Patterns as Containers
Same Content, Different Timing
Here’s a drum pattern:
sound("bd sd hh cp")Now watch the punchcard as we stretch it:
sound("bd sd hh cp").slow(2)Same four sounds, but now they take twice as long. The sounds didn’t change—only when they play changed.
And if we compress it:
sound("bd sd hh cp").fast(2)Same sounds, twice as fast. This works for anything—notes, numbers, sounds:
note("c4 e4 g4 b4").slow(2)What’s going on here? The values seem to live inside something that controls their timing. Change the container, and you change when things happen—without touching what’s inside.
What’s Inside?
Let’s peek inside. Add .log() and open your browser console:
- Chrome/Edge:
F12orCtrl+Shift+J(Mac:Cmd+Option+J) - Firefox:
F12orCtrl+Shift+K(Mac:Cmd+Option+K) - Safari:
Cmd+Option+C(enable Developer menu first)
note("c4 e4 g4").log()Press play, then look at the console. You’ll see something like:
{ value: 60, begin: 0, end: 0.333... }
{ value: 64, begin: 0.333..., end: 0.666... }
{ value: 67, begin: 0.666..., end: 1 }Each note has a value and a time span. The three notes divide one cycle evenly.
Now try the slow version:
note("c4 e4 g4").slow(2).log()The values are the same, but the time spans are different—they now stretch across two cycles.
Independent Containers
Listen to how the brightness changes on each note:
note("c2 e2 g2 b2")
.sound("sawtooth")
.lpf("400 800 1600 3200")The filter cutoff (lpf) is also in a container, cycling through values: 400, 800, 1600, 3200.

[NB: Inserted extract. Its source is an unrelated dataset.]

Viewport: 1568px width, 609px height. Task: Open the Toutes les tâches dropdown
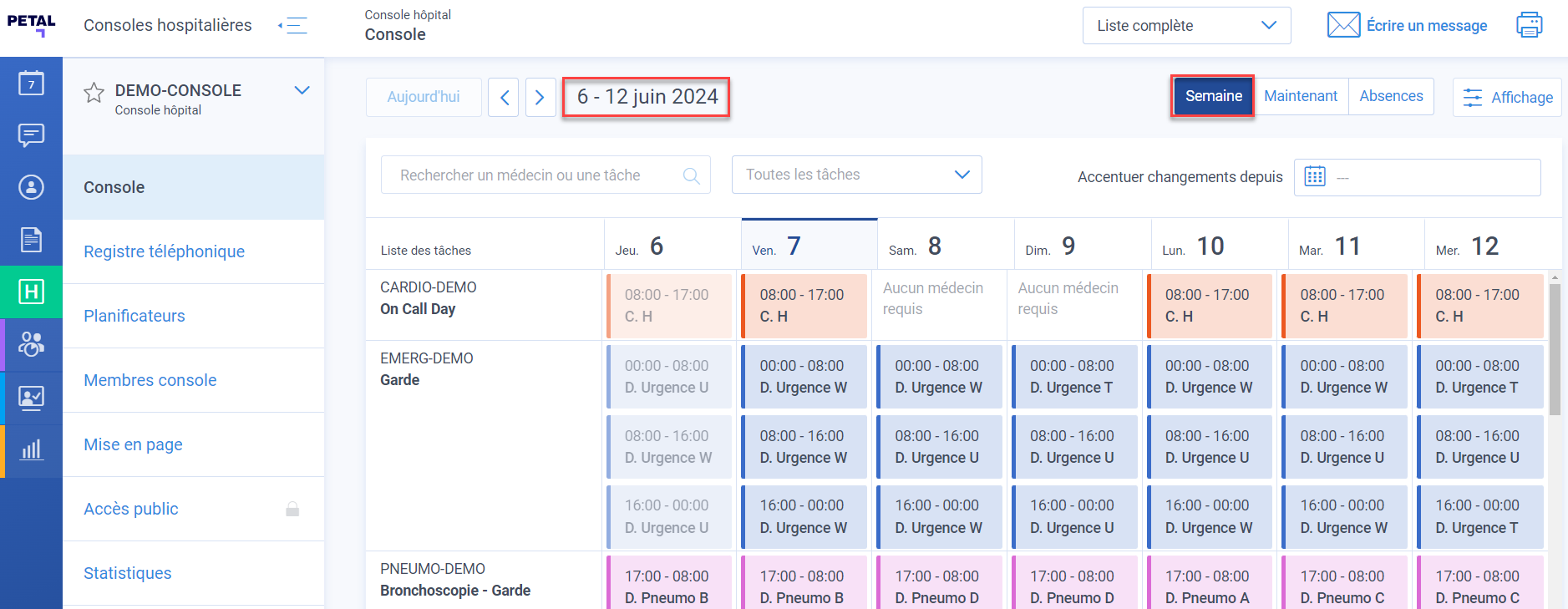point(856,175)
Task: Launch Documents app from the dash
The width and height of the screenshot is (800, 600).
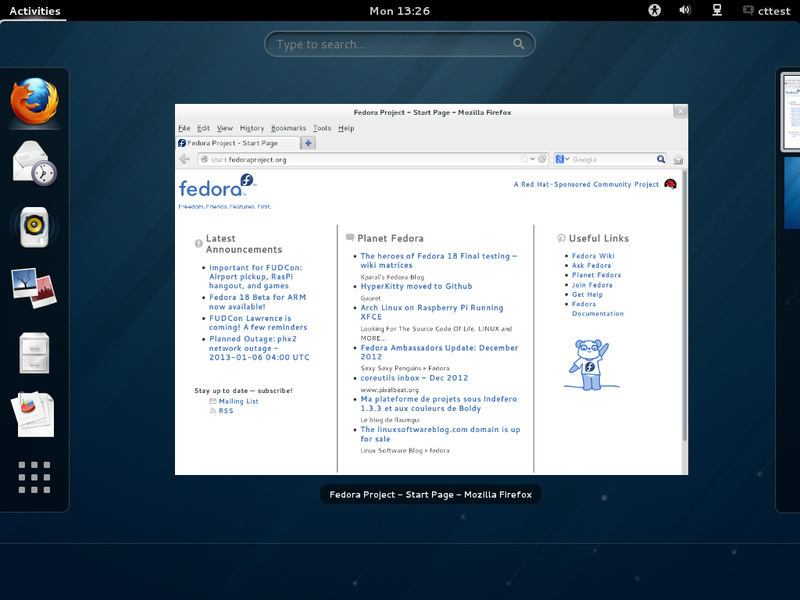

Now slow down just the filter while keeping the notes fast:
note("c2 e2 g2 b2")
.sound("sawtooth")
.lpf("400 3200".slow(2))Four notes per cycle, but the filter only changes twice. They’re independent.
Or make the filter change faster than the notes:
note("c2 ~ ~ ~")
.sound("sawtooth")
.lpf("400 800 1600 3200")One note, four filter values—you hear the brightness sweep within a single sustained note.
The insight: Notes are in a container. Filter values are in a container. Gain, pan, effects—all in their own containers. Each moves through time independently.
Layering Containers
Multiple containers can run simultaneously, each with its own clock:
stack(
sound("hh*8"),
sound("bd ~ bd ~"),
sound("~ sd ~ sd")
)Three drum patterns layered. The hi-hat plays 8 times per cycle, kick plays twice, snare plays twice—all independent.
Now give one layer a different speed:
stack(
sound("hh*8"),
sound("bd ~ bd ~"),
sound("~ sd ~ sd").slow(2)
)The snare now plays half as often. The other layers don’t notice—they keep their own timing.
What Have We Discovered?
We’ve been observing a consistent behavior:
- Values (notes, numbers, sounds) live inside something
- That something has timing information
- We can stretch or compress the timing without changing the values
- Multiple of these things can run independently
In Strudel, this “something” is called a Pattern. A pattern is a container that holds values and knows when to reveal them.
Pattern is a Container
Remember Why Containers? Containers wrap values and manage context. Pattern is Strudel’s container, and it manages timing:
| Container | Context It Manages |
|---|---|
| Array | Position (first, second, third…) |
| Promise | Async timing (arrives later) |
| Pattern | Musical timing (begin, end, cycle) |
This separation is what makes .slow() and .fast() work. The timing is the container’s job; the values inside don’t care how fast the container moves.
Why “container”?
Think of a pattern like a box moving on a conveyor belt. Inside the box are your values—notes, sounds, numbers. The conveyor belt is time.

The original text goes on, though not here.